Symbols of the world's religions

               

WAYFARING IN SPAIN

Jean Adriel

 
After a month at Porto Fino, Baba sailed for India, but within two months he was enroute again to Europe. During this trip most of his attention was concentrated upon Spain, where he visited Avila, the birthplace of St. Theresa and St. John of the Cross. During the twenty-four hours spent there the group fasted with Baba as an expression of love for the great souls who had made the town renowned. No one was permitted to touch Baba during this period, so swift was the spiritual current with which he was then charged.

In Spain, as in all the countries he visits, Baba wished to contact the masses. In Madrid, where he went from Avila, he and the group tramped the streets all day until their aching feet rebelled. Baba chose particularly to stand in the central square Puerta Del Sol among the crowds. Sometimes as they walked through the thoroughfare — despite the fact that Baba wore European clothes and a Spanish beret which concealed his long hair and made him look quite normal — people would turn and stare at him as if drawn by something beyond their conscious mind. This, Baba explained to the group, was due to the powerful nature of the internal work he was then performing. Instinctively, the crowd must have felt it, because at other times he would attract no special attention.

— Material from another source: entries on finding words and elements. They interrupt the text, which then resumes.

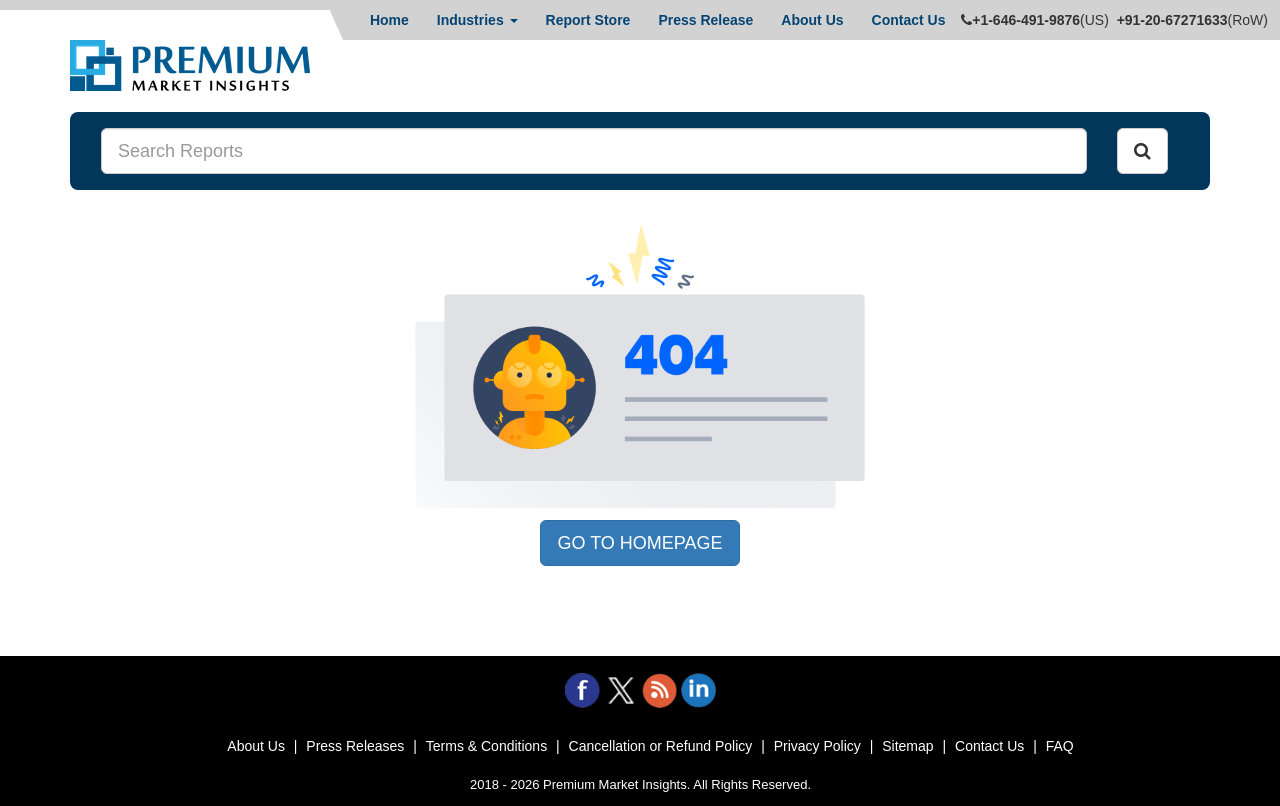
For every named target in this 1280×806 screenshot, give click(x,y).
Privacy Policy (817, 746)
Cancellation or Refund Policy (661, 746)
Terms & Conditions (486, 746)
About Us (812, 20)
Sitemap (907, 746)
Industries (477, 20)
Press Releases (355, 746)
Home (389, 20)
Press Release (705, 20)
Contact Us (909, 20)
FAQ (1060, 746)
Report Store (588, 20)
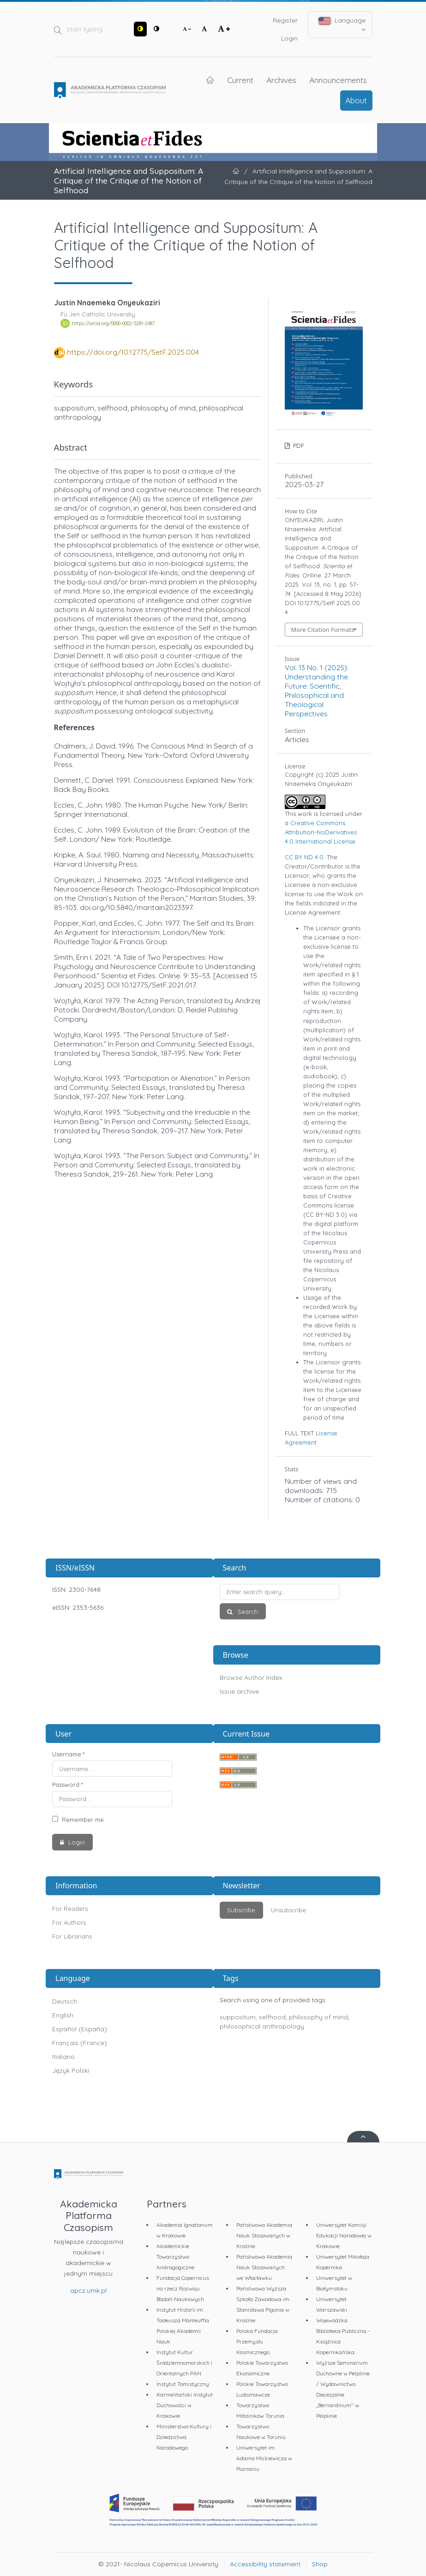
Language (342, 24)
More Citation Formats (322, 629)
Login (289, 38)
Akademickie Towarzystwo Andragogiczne (175, 2257)
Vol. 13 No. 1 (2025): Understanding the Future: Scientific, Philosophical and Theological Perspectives (316, 690)
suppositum (238, 2017)
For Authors (69, 1922)
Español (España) (79, 2029)
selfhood (272, 2017)
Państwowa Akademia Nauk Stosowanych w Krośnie (264, 2235)
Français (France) (79, 2043)
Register (285, 20)
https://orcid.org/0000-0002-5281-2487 (113, 323)
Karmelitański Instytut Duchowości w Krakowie (184, 2405)
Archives (281, 80)
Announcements (338, 80)
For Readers (70, 1908)
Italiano (63, 2056)
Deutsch (64, 2001)
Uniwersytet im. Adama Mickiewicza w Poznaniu (264, 2458)
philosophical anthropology (262, 2026)
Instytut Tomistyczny (182, 2383)
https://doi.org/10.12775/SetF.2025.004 (133, 352)
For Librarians (72, 1936)
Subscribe (241, 1910)
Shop (320, 2564)
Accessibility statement (265, 2564)
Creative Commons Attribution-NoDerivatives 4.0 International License (321, 832)
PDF (297, 445)
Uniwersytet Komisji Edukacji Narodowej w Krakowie (344, 2235)
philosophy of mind (318, 2017)
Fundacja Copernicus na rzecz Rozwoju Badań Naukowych (182, 2288)
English (62, 2015)
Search (247, 1611)
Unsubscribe (288, 1910)
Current (240, 80)
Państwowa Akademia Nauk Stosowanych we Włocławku (264, 2267)
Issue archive (239, 1691)
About (356, 100)
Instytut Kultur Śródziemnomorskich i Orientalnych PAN (184, 2363)
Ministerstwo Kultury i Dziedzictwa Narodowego (183, 2437)
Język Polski (70, 2070)
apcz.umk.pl (88, 2290)
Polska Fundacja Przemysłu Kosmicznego (257, 2341)
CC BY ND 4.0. (305, 857)
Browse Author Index (251, 1677)
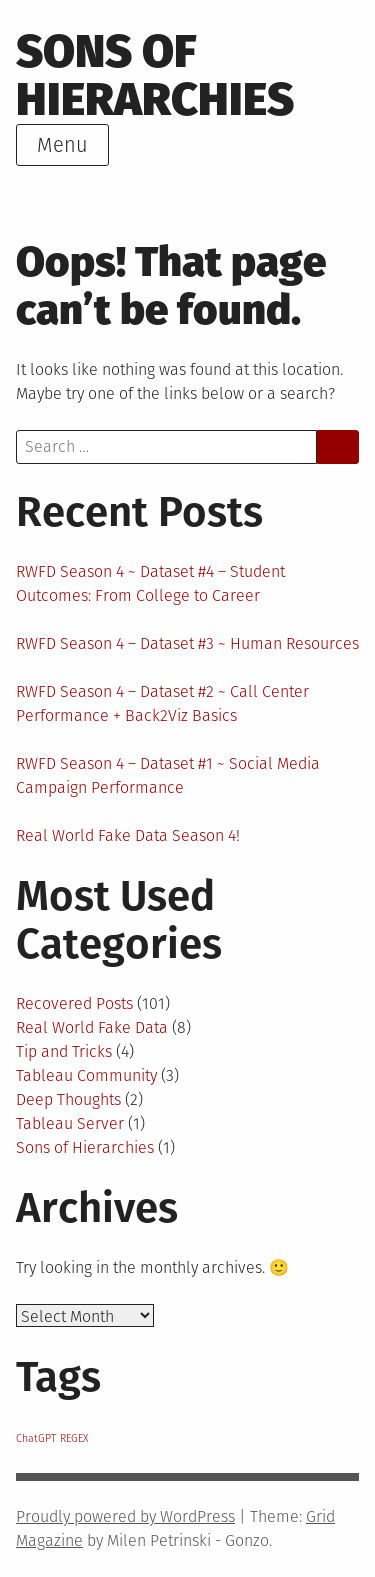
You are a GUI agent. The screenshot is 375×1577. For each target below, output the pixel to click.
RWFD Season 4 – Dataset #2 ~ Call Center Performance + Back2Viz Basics (162, 703)
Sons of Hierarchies (155, 75)
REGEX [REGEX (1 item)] (74, 1438)
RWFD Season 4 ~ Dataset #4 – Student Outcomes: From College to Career (150, 583)
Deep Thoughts (68, 1099)
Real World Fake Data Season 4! (128, 835)
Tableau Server (70, 1123)
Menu (62, 145)
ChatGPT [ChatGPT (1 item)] (36, 1438)
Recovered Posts (74, 1003)
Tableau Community (86, 1075)
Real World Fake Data (92, 1027)
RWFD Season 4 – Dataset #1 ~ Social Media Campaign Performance (168, 775)
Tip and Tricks (64, 1051)
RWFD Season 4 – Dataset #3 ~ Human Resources (187, 643)
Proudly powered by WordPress (125, 1516)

When we realize that this tour was made shortly before the outbreak of the Spanish war, it seems probable that the Master was stirring up the karmic forces in the unconscious of the Spanish people, which, with them as with all nations, must be expiated through suffering before the beneficial effects of redemption can be experienced.

One afternoon they climbed a high hill opposite Madrid. Here they sat around Baba beneath the shade of a large olive tree, while he spoke to them of the future and of the part they would play in his coming world-work. On this beautiful sunlit hill, as they sat circled about the Master, time seemed to roll away; the scene might have been in Palestine with Jesus, or in Brindaban with Krishna, or in the race's childhood, before man had learned to record for posterity the manifestation of Godhood in human form.

The world all about them, so intent in its pursuit of false values, seemed unreal and dreamlike. Only this moment out of time, in the presence of one who dwells continually in eternity, was real — had meaning. Always, in fact, the rest of the phenomenal universe seems lost — and well lost — when one is in Baba's transcendent presence.

The day they arrived in Barcelona a special delegate from Madrid was being greeted by the city officials. Baba was delighted to be among the vast throngs of people who gathered to watch the great procession of all the notables of the district. This circumstance, which marked the seal of the new federal state, was highly important politically, and provided essential stage-setting for the subsequent upheaval in the Spanish government.

This was but one of the many 'coincidences' which high-lighted their journeys through Europe with Baba. Frequently, at the moment of his arrival in a place, a parade or an important festival would be in full swing, giving him additional opportunity to achieve his magnetic contact-work with the masses. When man has lost his spiritual contact with the Impersonal God — as in this present day — then the Personal Aspect must not only take human form but use human contacts to re-charge the spiritual consciousness of mankind.